伊莎貝爾驚醒了。她是如此的困惑,過了好一會兒才想起自己是安全的,伸手用袖口輕擦了一下前額。她又開始發燒了。

兩個小時之後,火車隆隆作響著開進了卡利沃。

我做到了——那她為何卻毫無感覺呢?

她站起身來,痛苦地拖著緩慢的腳步走下了火車。就在她邁上站臺的那一刻,一陣咳嗽席捲了她的全身。她彎下腰乾咳了起來,手心上又出現了一攤血跡。等到自己重新開始呼吸時,她直起身子,感覺身體彷彿已經被掏空了似的,筋疲力盡。她老了。

她的姐姐就站在站臺的邊緣,挺著懷孕的大肚子,身上穿著一件打著補丁的褪色夏日洋裝。她微紅的金髮如今留長了不少,呈波浪形搭在她的肩膀上。

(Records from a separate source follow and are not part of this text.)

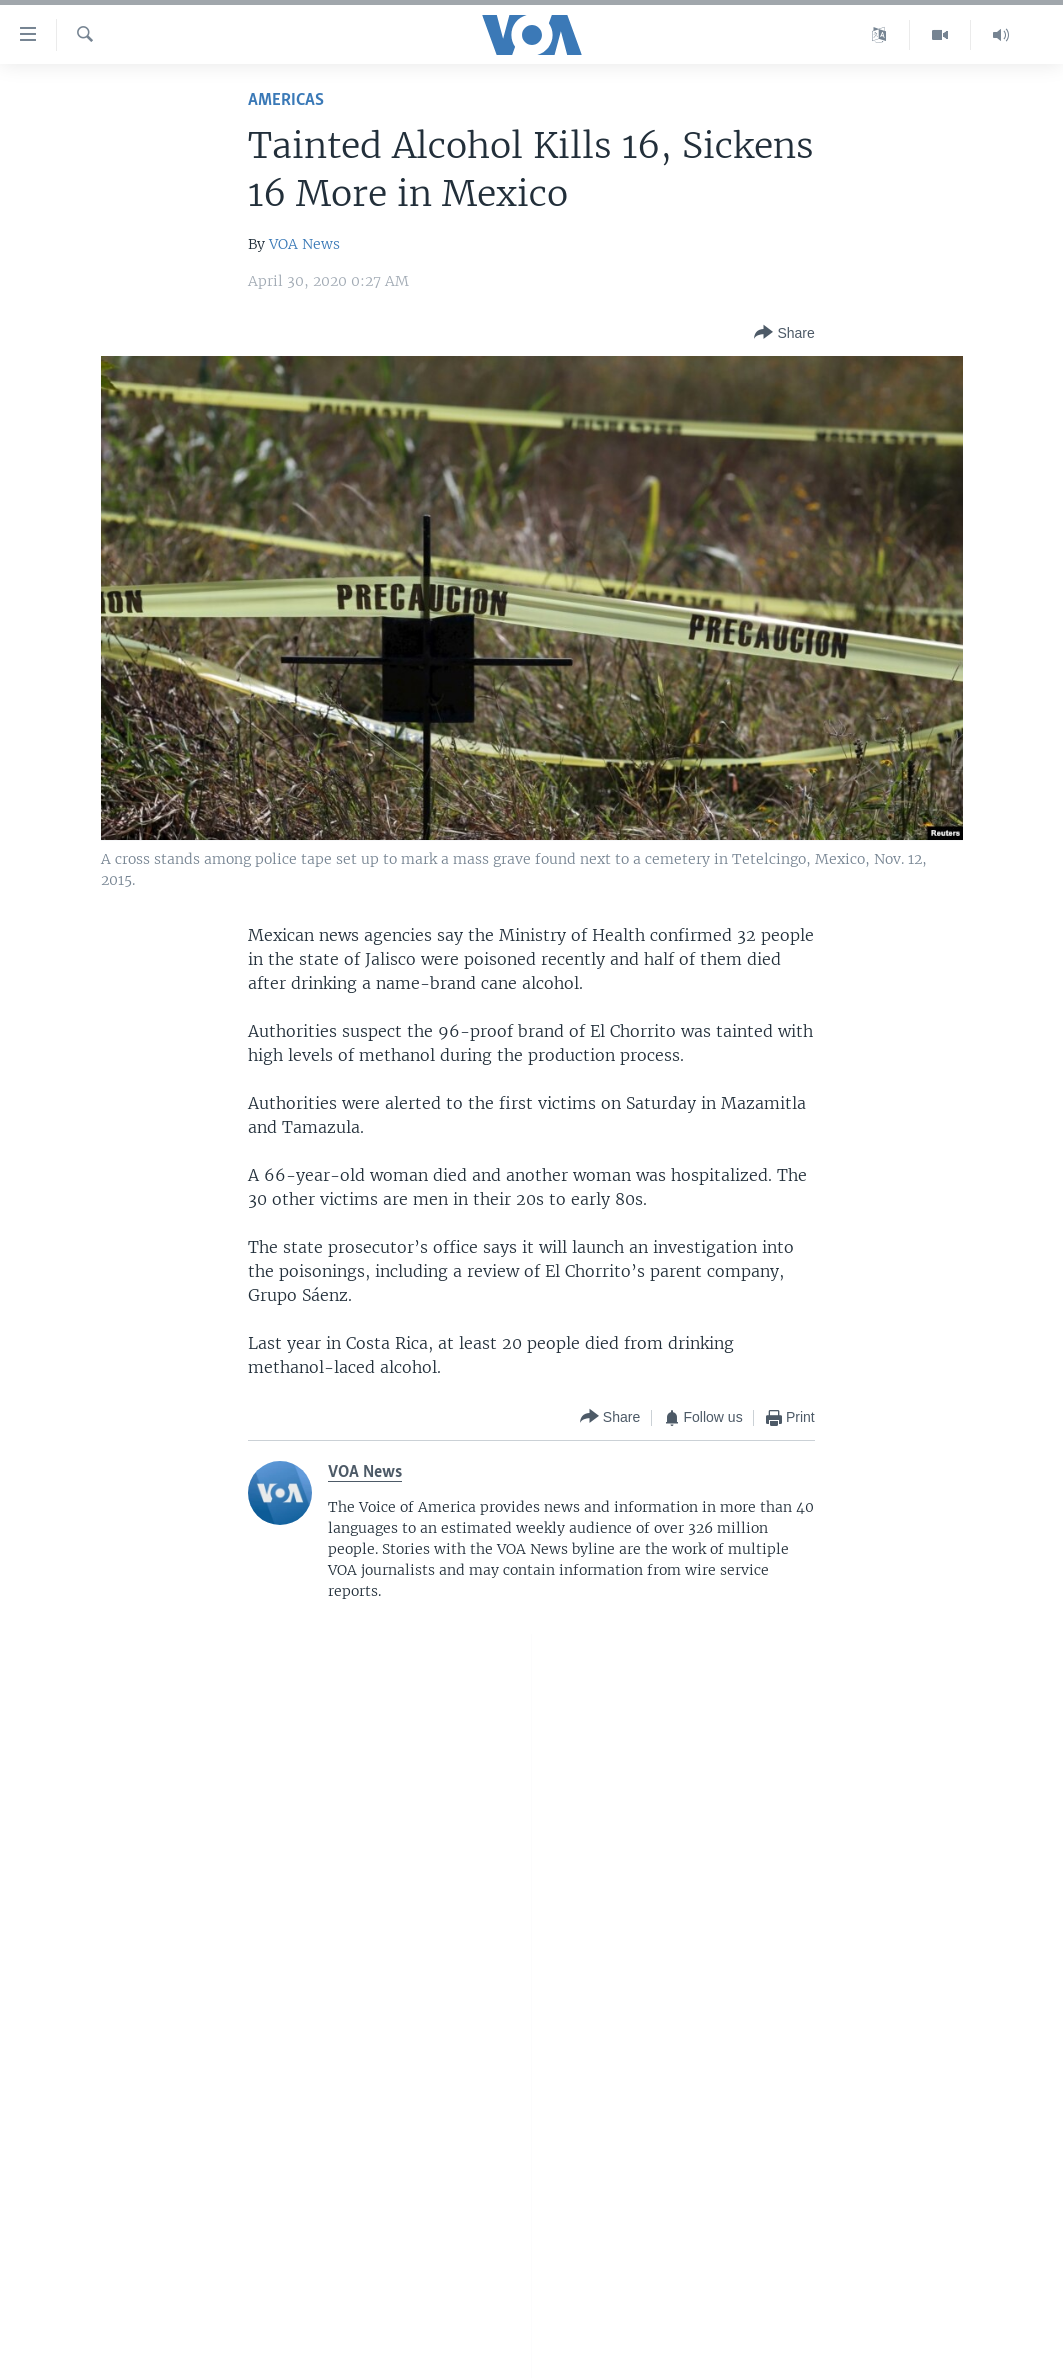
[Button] (784, 333)
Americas (286, 100)
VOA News (304, 244)
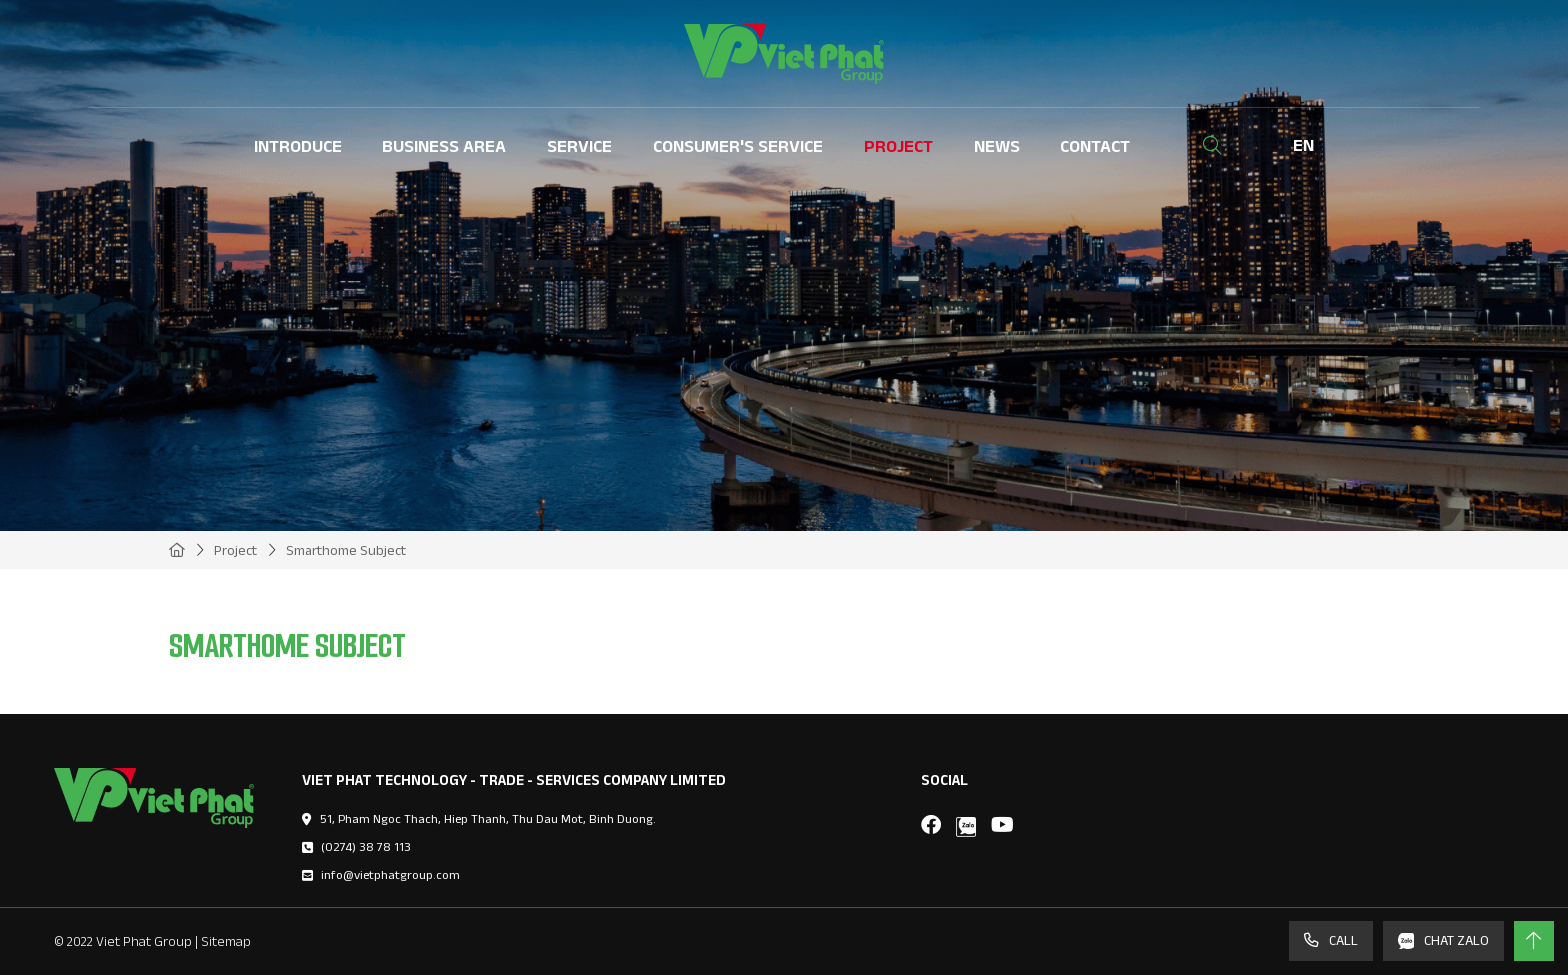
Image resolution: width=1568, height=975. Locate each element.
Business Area (444, 146)
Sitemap (226, 941)
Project (898, 146)
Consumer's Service (738, 146)
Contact (1095, 146)
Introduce (298, 146)
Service (579, 146)
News (997, 146)
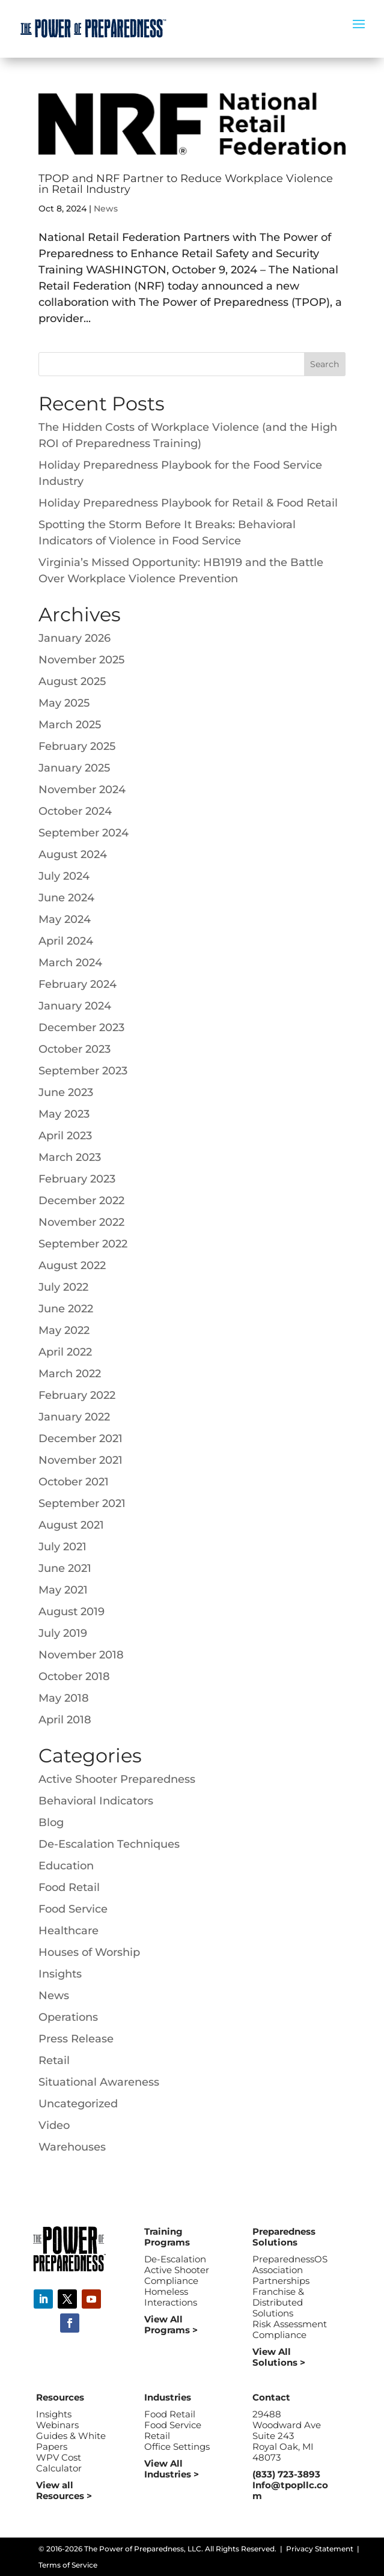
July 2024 (64, 876)
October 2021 (73, 1481)
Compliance (171, 2280)
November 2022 (81, 1222)
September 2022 (82, 1243)
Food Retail (69, 1887)
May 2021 (63, 1590)
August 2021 (71, 1525)
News (106, 208)
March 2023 (69, 1157)
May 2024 (64, 919)
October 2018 (74, 1676)
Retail (54, 2060)
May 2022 (64, 1330)
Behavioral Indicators (95, 1800)
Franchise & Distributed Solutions (278, 2302)
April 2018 (64, 1719)
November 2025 (81, 659)
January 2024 (74, 1005)
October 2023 (74, 1049)
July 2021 (62, 1546)
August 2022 (72, 1265)
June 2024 (66, 897)
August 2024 (72, 854)
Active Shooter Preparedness (116, 1779)
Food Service (73, 1909)
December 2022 (81, 1200)
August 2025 (72, 681)
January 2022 (74, 1416)
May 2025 (64, 703)
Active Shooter (176, 2270)
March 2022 (69, 1373)
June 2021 (64, 1568)
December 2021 (80, 1438)
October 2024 (75, 811)
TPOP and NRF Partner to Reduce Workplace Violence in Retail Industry (185, 184)
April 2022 (65, 1352)
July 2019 (62, 1633)
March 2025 (69, 724)
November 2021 (80, 1460)
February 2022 (76, 1395)
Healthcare (68, 1930)
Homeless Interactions (170, 2297)
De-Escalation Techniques (109, 1844)
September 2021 (82, 1503)
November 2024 (82, 789)
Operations (68, 2017)
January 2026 (74, 638)
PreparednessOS (290, 2259)
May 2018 (63, 1698)
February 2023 (76, 1179)
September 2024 (83, 832)
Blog (51, 1822)
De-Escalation (175, 2259)
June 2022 (65, 1308)
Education (66, 1865)
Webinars (57, 2425)
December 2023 (81, 1027)
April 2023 (65, 1135)
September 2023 (82, 1070)
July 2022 (63, 1287)
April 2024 (65, 941)
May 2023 (64, 1114)
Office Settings (177, 2446)
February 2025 (76, 746)
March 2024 (70, 962)
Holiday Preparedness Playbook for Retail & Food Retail (188, 503)
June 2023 (65, 1092)
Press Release (76, 2038)
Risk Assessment (289, 2324)
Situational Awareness (98, 2082)
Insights (60, 1974)
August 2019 (71, 1611)
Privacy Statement (319, 2548)
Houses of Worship (89, 1952)
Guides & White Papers (71, 2441)
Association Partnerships (280, 2275)
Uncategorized (78, 2103)
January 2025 (74, 768)
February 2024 (77, 984)
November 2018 (81, 1654)
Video (54, 2125)
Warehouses (72, 2147)
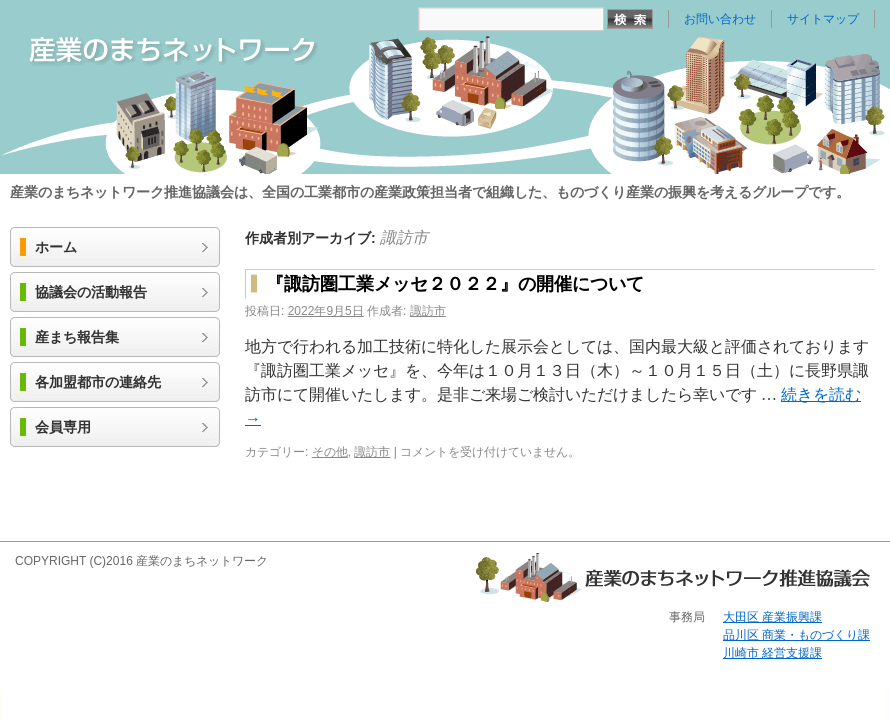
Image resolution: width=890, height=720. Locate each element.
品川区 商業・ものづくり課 (796, 635)
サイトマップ (823, 19)
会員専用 (63, 427)
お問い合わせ (720, 19)
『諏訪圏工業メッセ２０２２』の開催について (455, 284)
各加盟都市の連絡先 (98, 382)
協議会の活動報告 (91, 292)
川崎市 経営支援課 (772, 653)
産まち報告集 (77, 337)
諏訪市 (404, 237)
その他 (330, 452)
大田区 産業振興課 (772, 617)
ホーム (56, 247)
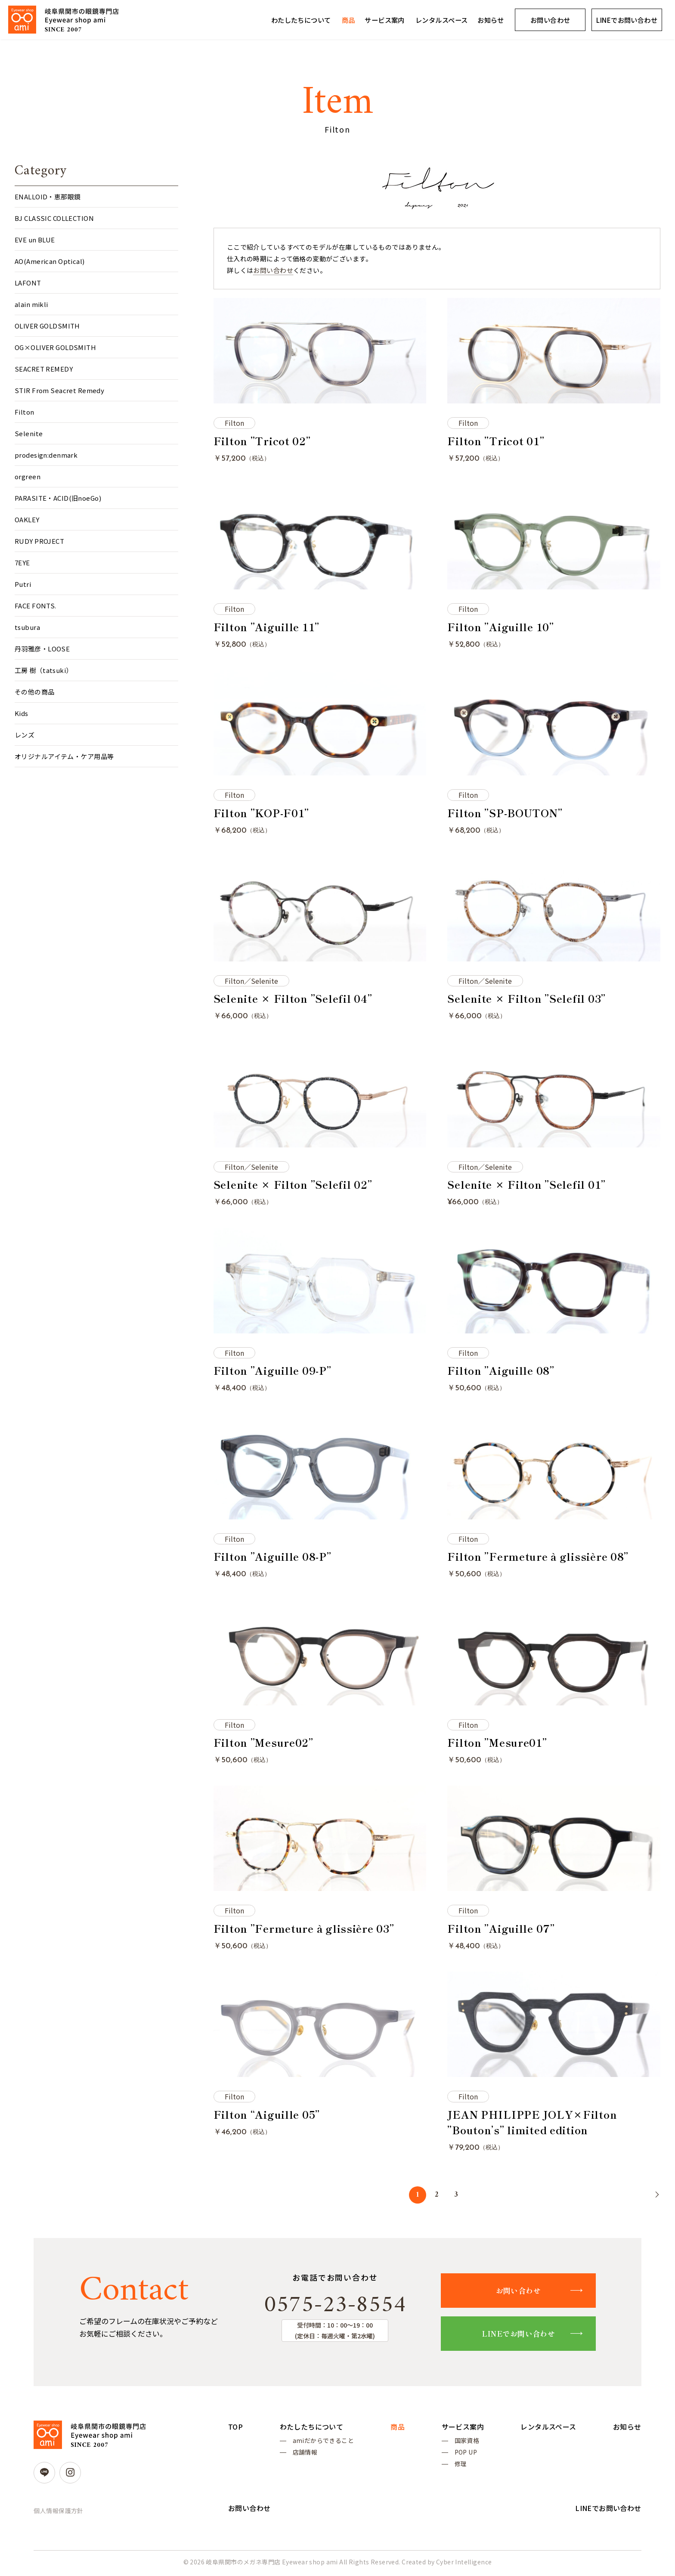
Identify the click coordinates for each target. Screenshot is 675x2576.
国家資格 (466, 2441)
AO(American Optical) (50, 261)
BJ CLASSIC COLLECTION (54, 218)
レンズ (24, 734)
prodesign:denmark (46, 454)
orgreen (27, 476)
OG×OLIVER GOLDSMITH (55, 347)
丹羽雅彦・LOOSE (42, 648)
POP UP (465, 2453)
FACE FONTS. (35, 605)
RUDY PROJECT (39, 541)
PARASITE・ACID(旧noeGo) (58, 497)
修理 (460, 2466)
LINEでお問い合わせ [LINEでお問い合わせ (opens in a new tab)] (626, 20)
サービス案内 (385, 20)
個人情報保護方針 (58, 2510)
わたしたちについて (301, 20)
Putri (23, 584)
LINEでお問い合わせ (518, 2333)
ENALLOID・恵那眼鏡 (48, 196)
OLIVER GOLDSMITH (47, 325)
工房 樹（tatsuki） (44, 670)
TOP (235, 2426)
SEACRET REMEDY (44, 368)
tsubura (27, 627)
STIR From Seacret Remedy (59, 390)
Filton (24, 411)
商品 (348, 20)
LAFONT (28, 282)
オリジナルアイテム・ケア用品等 (64, 756)
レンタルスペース (441, 20)
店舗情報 (304, 2453)
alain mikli (31, 304)
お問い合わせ (550, 20)
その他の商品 (35, 691)
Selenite (29, 433)
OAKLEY (27, 519)
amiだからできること (323, 2441)
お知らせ (490, 20)
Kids (21, 713)
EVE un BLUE (35, 239)
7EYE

就在她在下了火車的人群中掃視時,眼神卻直接從伊莎貝爾的身邊移了過去。

伊莎貝爾舉起瘦骨嶙峋的一隻手,和她打了一個招呼。

薇安妮看到她在揮手,臉色一下子變得慘白。「伊莎貝爾!」薇安妮尖叫著朝她衝了過來,伸出雙手捧起伊莎貝爾乾癟的雙頰。

「別靠得這麼近,我的口氣很臭。」

薇安妮親吻著她破裂、浮腫、乾枯的雙唇,低語著:「歡迎回家,妹妹。」

「家。」伊莎貝爾重複著這個意外的詞。她已經想不起任何與家有關的畫面了,思緒一片混亂,腦袋還在不斷地脹痛。

薇安妮溫柔地用雙臂摟住伊莎貝爾,把她拽到了自己的身邊。伊莎貝爾感覺著姐姐柔軟的皮膚和頭髮上的檸檬香氣。她發覺姐姐正摟著自己的腰,就像她在自己小時候時為她所做的那樣。伊莎貝爾心想——我真的做到了。

家。

「你越燒越厲害了。」回到勒雅爾丹宅院,薇安妮開口說道。這時的伊莎貝爾已經洗好了澡,擦乾了身體,正躺在溫暖的床鋪上。

「是呀,我似乎就是擺脫不了發燒。」

「我去給你拿點阿司匹林過來。」薇安妮準備站起來。

「不。」伊莎貝爾說,「別離開我,求你了,和我躺一會兒。」

薇安妮爬上了小床。由於擔心自己最輕微的觸碰也會在她的身上留下瘀青,她精心地把她包裹起來。

「貝克的事情,我很抱歉。原諒我……」伊莎貝爾邊說邊咳嗽了起來。為了把這句話說出來,她等了太長的時間,不下一千次地想象過這個畫面。「……原諒我把你和索菲置於危險之中……」

「不,伊莎貝爾。」薇安妮溫柔地回答,「原諒我。處處讓你失望的人是我。從爸爸把我們丟給杜馬斯夫人開始,還有你跑去巴黎的時候,我怎麼會相信你私奔的荒謬故事呢?我一直無法釋懷。」薇安妮靠向了妹妹,「我們現在能不能重新開始?做媽媽希望我們成為的一對姐妹?」

伊莎貝爾努力保持著清醒,「我願意。」

「我也是。我對你在戰爭中的所作所為感到驕傲,伊莎貝爾。」

伊莎貝爾的雙眼充滿了淚水,「你怎麼樣,薇?」

薇安妮移開了眼神,「在貝克之後,又有一個納粹徵用了這裡。一個壞人。」

薇安妮有沒有意識到自己在說出這句話時還在用手摸著自己的肚子?還有她臉上那種難堪的神色?伊莎貝爾本能地意識到了姐姐所經歷的一切,她聽說過無數個婦女被徵用房屋計程車兵強姦的故事,「你知道我在集中營裡學到了些什麼嗎?」

薇安妮看著她,「什麼?」

「他們觸碰不到我的心,無法從心底裡改變我是誰。我的身體……他們在最初的日子裡就已經破壞了我的身體,卻碰不到我的心,薇。不管他做了什麼,都是對你的身體,而你的身體是會復原的。」她想要再多說點什麼,也許補充一句「我愛你」,可一陣乾咳再一次湧上了她的喉頭。一陣喘息過後,她躺了下來,精疲力竭,只能淺淺地、不規律地吸著氣。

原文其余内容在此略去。